ACTION ITEM → For the string "magnifier", find every matching line in the records and copy it.
**** EXTRACTED MATERIAL
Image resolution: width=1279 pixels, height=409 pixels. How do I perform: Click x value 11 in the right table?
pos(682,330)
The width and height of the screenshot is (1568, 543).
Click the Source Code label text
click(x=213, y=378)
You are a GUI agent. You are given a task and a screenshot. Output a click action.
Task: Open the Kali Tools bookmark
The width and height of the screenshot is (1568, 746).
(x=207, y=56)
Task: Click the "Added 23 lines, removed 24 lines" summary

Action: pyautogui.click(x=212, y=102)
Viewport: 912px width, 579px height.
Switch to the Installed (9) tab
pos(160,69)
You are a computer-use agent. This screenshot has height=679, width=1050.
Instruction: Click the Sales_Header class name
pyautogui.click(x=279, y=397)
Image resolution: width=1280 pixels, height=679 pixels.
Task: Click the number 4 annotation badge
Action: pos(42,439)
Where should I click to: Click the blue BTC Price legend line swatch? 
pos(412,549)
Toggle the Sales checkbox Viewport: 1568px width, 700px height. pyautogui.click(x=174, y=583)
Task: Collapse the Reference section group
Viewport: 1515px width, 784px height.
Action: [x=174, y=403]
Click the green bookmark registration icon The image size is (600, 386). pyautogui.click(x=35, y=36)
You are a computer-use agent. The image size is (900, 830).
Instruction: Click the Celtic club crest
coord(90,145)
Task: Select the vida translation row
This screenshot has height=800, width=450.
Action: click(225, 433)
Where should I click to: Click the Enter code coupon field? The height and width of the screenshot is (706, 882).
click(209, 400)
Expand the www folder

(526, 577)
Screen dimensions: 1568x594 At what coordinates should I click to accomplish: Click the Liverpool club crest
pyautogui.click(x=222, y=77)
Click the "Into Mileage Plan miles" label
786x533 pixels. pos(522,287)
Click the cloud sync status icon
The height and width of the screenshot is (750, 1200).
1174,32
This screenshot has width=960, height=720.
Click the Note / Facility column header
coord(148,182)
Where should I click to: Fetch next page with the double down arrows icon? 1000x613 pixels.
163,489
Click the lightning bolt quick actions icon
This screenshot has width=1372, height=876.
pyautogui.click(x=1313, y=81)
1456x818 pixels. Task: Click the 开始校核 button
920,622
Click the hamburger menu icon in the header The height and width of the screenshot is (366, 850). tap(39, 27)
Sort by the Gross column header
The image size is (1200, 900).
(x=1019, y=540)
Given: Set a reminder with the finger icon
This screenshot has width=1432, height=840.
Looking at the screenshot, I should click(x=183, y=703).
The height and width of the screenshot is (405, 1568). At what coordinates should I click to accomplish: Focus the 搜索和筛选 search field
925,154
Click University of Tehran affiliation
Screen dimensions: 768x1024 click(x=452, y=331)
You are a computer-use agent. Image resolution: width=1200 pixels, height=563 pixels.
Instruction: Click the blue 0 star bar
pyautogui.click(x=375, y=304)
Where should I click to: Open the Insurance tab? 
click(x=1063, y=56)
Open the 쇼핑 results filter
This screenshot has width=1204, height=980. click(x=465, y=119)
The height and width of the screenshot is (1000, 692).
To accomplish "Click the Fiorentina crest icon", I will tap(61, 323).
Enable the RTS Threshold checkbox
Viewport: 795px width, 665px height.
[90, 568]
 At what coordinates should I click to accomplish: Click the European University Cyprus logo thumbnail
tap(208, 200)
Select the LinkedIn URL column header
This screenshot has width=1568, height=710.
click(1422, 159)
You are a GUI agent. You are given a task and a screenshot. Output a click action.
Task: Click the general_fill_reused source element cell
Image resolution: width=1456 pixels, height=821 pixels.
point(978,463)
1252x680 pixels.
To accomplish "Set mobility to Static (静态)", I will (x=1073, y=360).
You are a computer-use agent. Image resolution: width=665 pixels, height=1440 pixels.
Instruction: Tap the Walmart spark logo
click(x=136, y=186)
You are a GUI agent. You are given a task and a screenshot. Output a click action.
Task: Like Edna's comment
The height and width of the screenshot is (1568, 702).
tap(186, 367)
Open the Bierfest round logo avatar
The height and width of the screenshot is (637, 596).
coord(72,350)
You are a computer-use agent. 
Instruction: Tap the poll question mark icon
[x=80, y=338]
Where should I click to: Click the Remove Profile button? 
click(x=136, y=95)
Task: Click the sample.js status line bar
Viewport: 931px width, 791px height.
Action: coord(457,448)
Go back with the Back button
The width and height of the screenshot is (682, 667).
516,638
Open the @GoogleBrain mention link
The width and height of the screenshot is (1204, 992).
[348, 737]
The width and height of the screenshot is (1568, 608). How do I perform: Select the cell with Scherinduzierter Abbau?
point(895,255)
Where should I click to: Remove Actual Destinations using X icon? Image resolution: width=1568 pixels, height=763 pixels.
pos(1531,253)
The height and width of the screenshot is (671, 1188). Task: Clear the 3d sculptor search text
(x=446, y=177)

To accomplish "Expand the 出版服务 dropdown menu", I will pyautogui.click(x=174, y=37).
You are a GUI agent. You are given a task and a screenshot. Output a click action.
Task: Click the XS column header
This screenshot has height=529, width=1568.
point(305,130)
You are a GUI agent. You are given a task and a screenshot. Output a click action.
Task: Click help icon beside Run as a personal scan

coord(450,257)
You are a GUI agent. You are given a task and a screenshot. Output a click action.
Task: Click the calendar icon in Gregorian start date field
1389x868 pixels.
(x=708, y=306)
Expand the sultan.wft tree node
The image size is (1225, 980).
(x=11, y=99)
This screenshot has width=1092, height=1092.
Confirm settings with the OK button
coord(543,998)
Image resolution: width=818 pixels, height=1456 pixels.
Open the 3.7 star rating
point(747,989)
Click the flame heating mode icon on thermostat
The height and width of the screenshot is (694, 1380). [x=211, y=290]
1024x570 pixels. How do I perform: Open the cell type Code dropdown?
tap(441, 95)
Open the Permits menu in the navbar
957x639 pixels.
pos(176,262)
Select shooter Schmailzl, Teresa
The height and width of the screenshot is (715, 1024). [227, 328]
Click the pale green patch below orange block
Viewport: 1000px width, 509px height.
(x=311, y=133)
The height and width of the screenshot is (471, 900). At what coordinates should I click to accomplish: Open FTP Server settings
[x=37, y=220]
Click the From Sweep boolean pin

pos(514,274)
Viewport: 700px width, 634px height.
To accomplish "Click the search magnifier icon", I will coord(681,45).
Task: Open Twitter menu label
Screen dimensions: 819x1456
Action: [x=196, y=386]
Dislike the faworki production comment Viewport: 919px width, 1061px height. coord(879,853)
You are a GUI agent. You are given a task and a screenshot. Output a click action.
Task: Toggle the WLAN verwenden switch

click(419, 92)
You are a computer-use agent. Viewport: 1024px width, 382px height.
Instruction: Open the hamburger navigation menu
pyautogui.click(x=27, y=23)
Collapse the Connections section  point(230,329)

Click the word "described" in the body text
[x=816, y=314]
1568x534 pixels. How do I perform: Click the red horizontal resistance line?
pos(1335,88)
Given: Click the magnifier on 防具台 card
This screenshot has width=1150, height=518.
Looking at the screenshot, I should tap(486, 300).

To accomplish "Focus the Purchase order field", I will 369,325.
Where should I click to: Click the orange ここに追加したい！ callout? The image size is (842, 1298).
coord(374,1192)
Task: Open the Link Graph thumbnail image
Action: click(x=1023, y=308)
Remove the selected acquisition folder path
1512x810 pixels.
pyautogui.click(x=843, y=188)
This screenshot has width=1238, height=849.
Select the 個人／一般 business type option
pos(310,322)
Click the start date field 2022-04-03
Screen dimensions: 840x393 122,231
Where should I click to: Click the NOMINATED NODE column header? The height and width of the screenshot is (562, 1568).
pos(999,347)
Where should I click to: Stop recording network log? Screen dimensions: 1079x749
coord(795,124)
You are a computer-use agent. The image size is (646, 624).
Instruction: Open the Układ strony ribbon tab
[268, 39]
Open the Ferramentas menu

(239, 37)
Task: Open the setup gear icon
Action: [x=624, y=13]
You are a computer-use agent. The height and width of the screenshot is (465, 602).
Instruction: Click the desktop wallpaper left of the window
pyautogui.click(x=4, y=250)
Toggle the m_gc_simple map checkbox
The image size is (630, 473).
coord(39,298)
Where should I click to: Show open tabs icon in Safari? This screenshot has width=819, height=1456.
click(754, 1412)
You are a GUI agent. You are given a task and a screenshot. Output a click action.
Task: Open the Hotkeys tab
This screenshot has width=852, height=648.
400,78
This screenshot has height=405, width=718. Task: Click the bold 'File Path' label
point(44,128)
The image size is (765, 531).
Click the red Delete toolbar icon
********
TASK RESULT →
To accomplish "Click the search magnifier icon", I will coord(681,45).
Given: Click the magnifier on 防具台 card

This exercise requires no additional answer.